(50c) Nanoparticle-Based Functionalized Membrane Reactor for Chloro-Organic Detoxification at Room Temperature: An Overview (Invited Paper)
AIChE Annual Meeting
2008
2008 Annual Meeting
Trace Contaminants in Water: Genesis, Rapid Detection and Sustainable Removal Processes
Organic Trace Contaminants in Water (Invited)
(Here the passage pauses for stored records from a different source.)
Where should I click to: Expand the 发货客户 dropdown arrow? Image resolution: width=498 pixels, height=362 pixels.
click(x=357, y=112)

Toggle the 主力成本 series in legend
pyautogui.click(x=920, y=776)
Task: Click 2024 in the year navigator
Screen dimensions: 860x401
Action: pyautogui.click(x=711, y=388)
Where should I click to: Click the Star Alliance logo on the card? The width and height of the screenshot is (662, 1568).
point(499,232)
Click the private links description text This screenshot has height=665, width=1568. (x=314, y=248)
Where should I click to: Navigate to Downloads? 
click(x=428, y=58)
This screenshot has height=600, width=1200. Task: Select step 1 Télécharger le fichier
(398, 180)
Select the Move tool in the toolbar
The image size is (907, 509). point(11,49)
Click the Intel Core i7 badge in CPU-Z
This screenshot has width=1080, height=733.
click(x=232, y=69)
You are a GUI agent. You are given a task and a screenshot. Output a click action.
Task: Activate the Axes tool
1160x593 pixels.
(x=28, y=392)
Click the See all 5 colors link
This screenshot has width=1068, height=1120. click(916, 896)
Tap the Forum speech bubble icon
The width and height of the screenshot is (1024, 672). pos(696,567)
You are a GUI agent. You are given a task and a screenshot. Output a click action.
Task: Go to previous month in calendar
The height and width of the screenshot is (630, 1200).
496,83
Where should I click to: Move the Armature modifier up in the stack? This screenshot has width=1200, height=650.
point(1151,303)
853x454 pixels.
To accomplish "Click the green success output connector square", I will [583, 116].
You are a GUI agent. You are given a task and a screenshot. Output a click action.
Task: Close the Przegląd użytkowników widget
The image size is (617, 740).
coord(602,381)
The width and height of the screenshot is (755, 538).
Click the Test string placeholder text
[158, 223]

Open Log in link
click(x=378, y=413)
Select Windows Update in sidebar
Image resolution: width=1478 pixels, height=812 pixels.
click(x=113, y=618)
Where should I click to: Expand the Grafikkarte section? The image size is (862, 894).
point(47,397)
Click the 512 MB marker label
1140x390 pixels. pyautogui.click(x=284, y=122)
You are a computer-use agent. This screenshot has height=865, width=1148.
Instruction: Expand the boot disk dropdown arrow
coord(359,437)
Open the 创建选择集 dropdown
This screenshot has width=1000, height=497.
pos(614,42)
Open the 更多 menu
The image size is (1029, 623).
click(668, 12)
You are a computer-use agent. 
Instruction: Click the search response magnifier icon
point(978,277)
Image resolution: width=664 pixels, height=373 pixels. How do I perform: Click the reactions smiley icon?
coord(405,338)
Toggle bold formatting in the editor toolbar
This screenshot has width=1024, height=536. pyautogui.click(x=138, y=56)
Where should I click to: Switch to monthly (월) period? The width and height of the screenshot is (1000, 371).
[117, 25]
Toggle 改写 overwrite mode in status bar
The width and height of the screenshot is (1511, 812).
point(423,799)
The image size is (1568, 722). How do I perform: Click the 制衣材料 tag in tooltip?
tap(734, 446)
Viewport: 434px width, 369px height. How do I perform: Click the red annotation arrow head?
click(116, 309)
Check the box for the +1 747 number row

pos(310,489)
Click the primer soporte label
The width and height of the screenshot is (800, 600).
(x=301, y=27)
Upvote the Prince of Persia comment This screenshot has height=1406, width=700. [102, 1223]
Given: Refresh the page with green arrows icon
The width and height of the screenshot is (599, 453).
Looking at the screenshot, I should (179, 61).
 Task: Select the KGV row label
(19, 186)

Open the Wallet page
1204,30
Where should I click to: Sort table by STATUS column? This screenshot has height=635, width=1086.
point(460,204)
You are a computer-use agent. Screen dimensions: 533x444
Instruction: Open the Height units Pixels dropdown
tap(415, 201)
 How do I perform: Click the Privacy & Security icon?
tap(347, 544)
Monday, November 17, 2008 - 9:30am to 10:00am
The study of reductive dechlorination technology involved the synthesis of hybrid membrane materials containing bimetallic (Fe/Ni, Fe/Pd) iron-based nanoparticles using either functionalization and ion-exchange principles or phase-inversion membrane processing. We synthesized and immobilized bimetallic nanoparticles with controlled diameters < 30 nm using membrane-based supports (such as PVDF and Chitosan). In addition to the rapid degradation (by Fe/Ni) of TCE (trichloroethylene) to ethane, we were also able to achieve complete dechlorination of selected chloro-biphenyls (PCBs) using milligram quantities immobilized Fe/Pd nanoparticles in membrane domain. For the PVDF membrane supports we synthesized core/shell Fe/Pd nanoparticles in polyvinylidene fluoride (PVDF) microfiltration membranes functionalized with poly(acrylic acid) (PAA). PAA functionalization was achieved by in situ free radical polymerization of acrylic acid in microfiltration membrane pores. Target ferrous ions were then introduced into the membranes by the ion exchange process. Subsequent reduction resulted in the in situ formation of 20-40 nm Fe nanoparticles. Bimetallic nanoparticles can be formed by post-deposition of Pd. The membranes and Fe/Pd nanoparticles were characterized by thermogravimetric analyzer (TGA), FTIR, scanning electron microscopy (SEM), and transmission electron microscopy (TEM). 2,2′-Dichlorobiphenyl (PCB4) and 3,3′,4,4′-tertrachlorobiphenyl (PCB77) were chosen as the model compounds to investigate the catalytic properties of bimetallic nanoparticles, the reaction mechanism, and the intrinsic kinetics. A two-dimensional steady-state model was also developed to correlate and simulate mass transfer and reaction in the membrane pores under pressure-driven convective flow conditions. This research was supported by the NIEHS-SBRP Program.